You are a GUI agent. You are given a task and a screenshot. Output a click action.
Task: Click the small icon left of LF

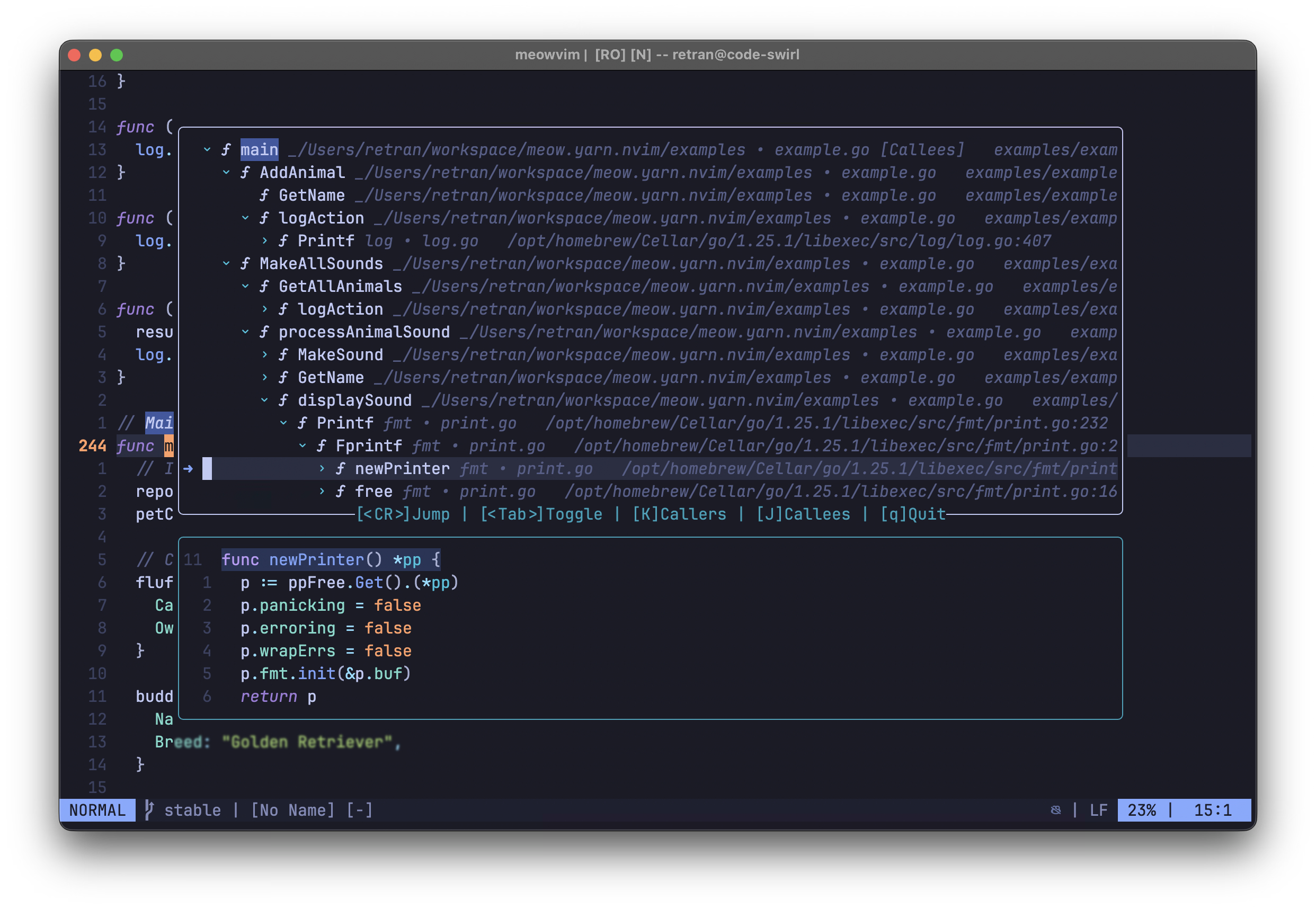click(x=1055, y=810)
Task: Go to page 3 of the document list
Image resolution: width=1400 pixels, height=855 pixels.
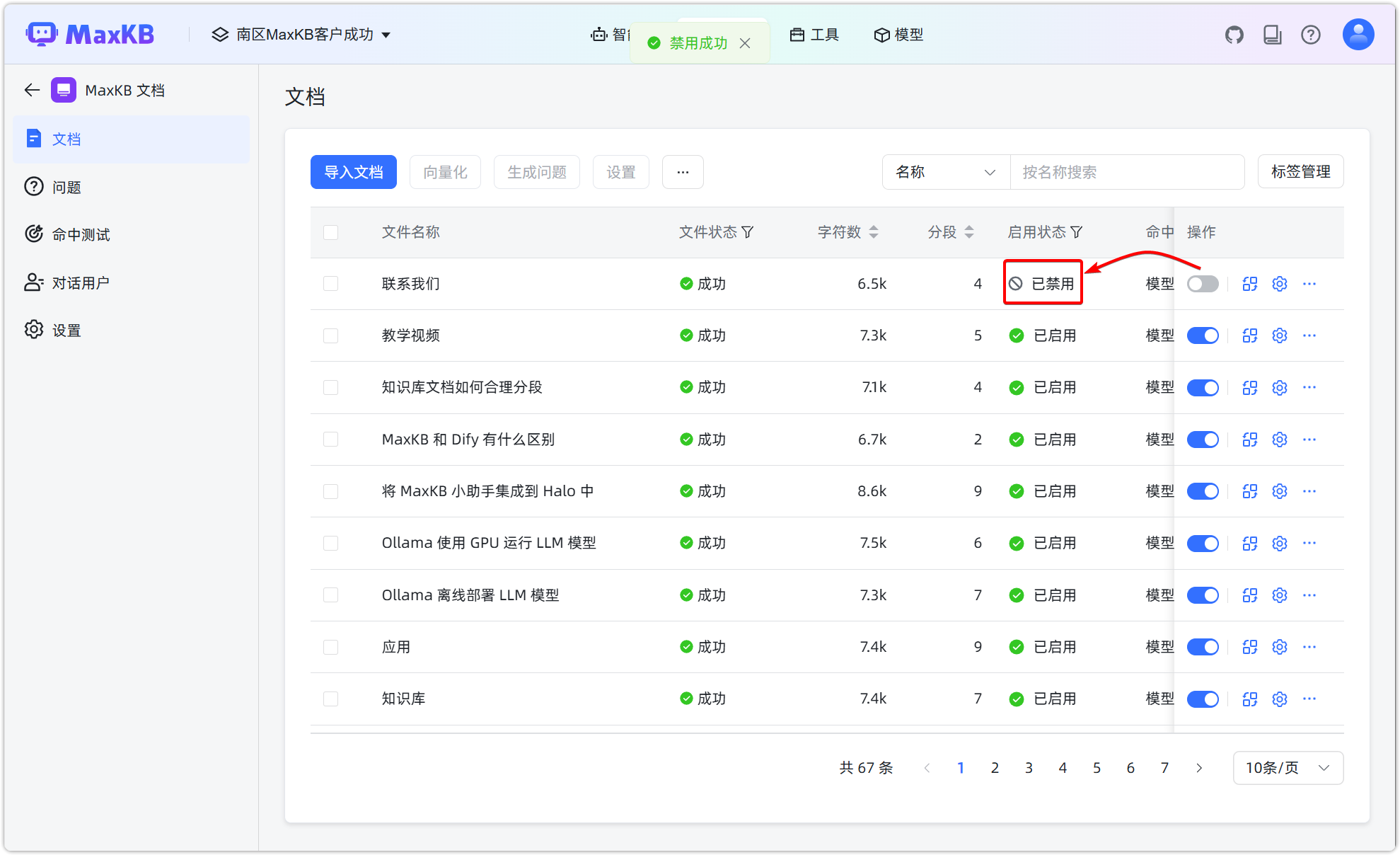Action: (1029, 767)
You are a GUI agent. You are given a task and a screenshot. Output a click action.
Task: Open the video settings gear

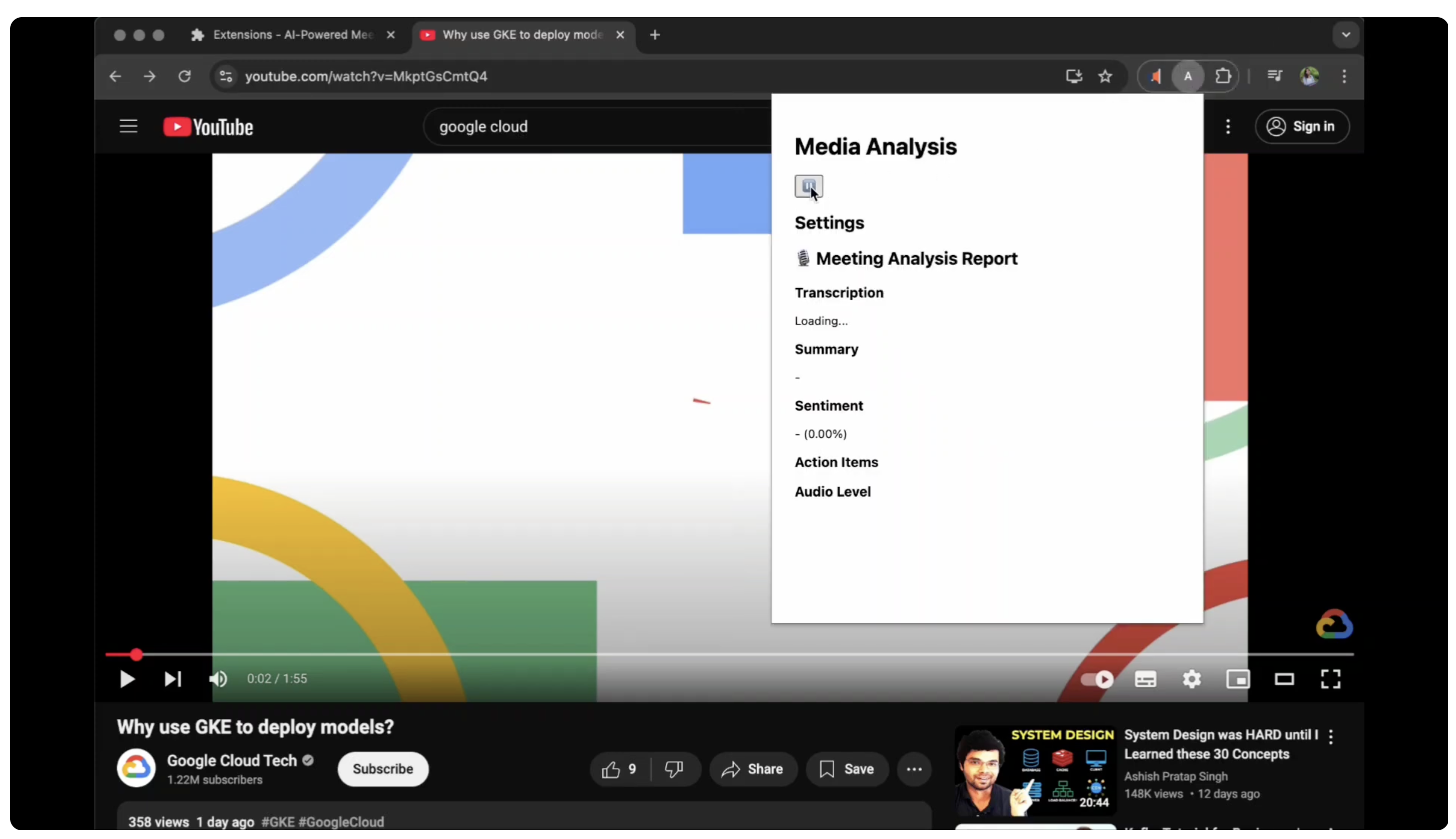click(x=1192, y=680)
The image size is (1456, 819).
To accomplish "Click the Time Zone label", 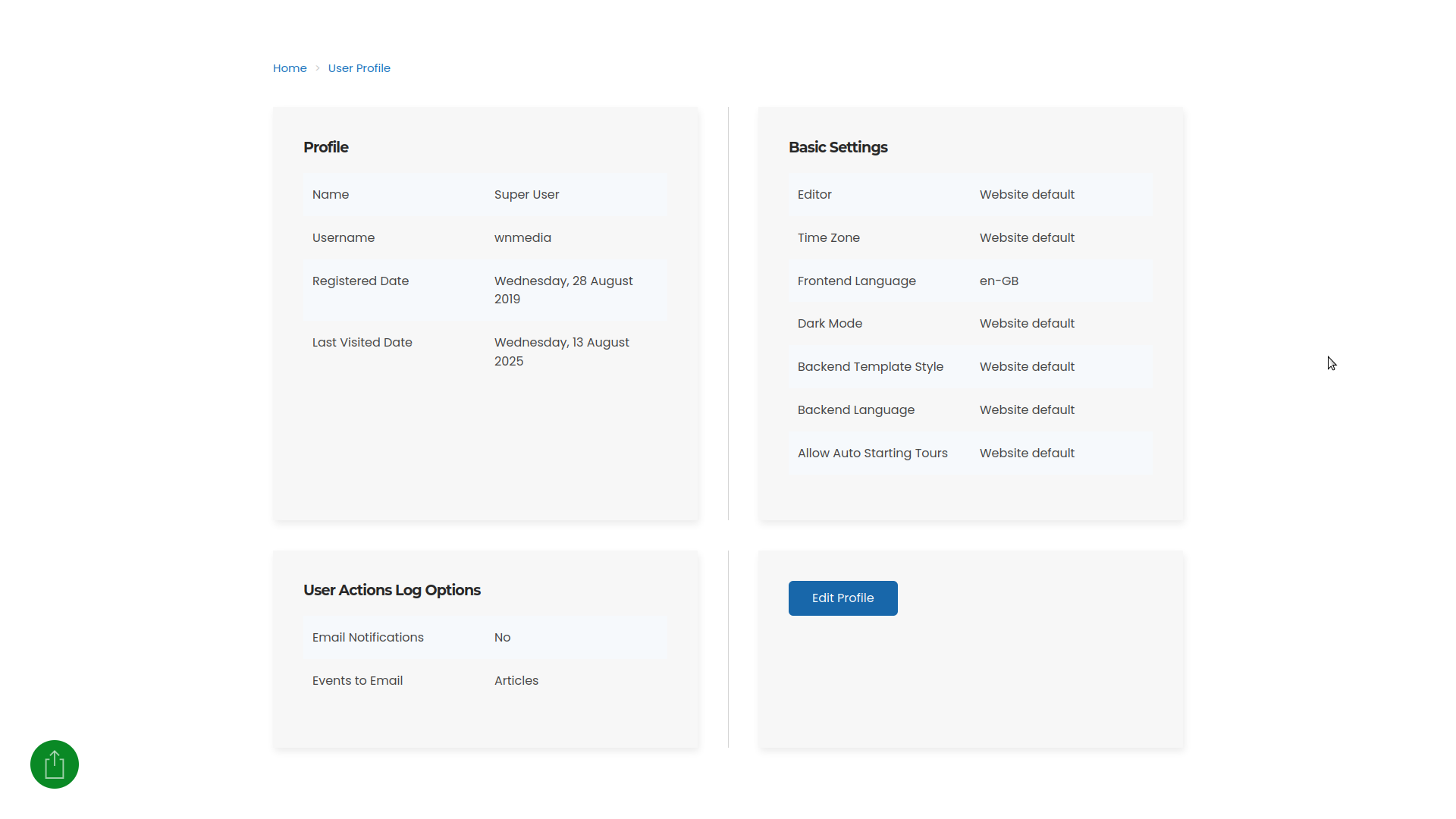I will [x=828, y=237].
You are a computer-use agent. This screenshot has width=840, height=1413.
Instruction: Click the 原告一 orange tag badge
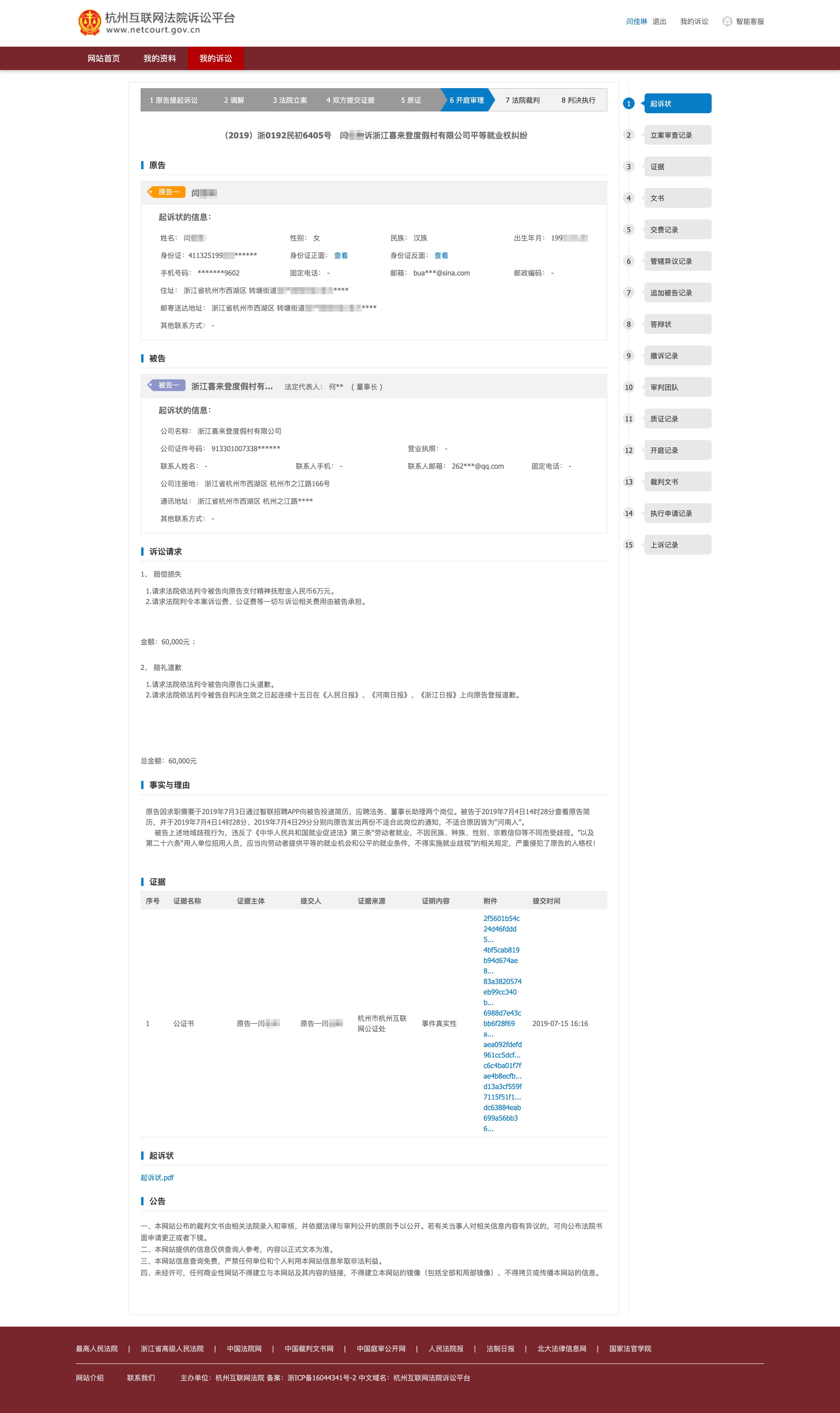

▸ **HOW TO COMPLETE THIS TASK**
Please quote exactly the run of lines that starts the entries and ends at the line containing "The image size is (1456, 819).", leaving out every picture.

▸ **RESULT FOR THIS EXERCISE**
You are a GUI agent. You are given a task and a screenshot. Output a click action.
Task: Click the small icon left of LF

click(x=1055, y=810)
Task: Go to page 3 of the document list
Image resolution: width=1400 pixels, height=855 pixels.
Action: (1029, 767)
You are a GUI agent. You are given a task and a screenshot. Output a click action.
Task: Open the video settings gear

click(x=1192, y=680)
The image size is (1456, 819).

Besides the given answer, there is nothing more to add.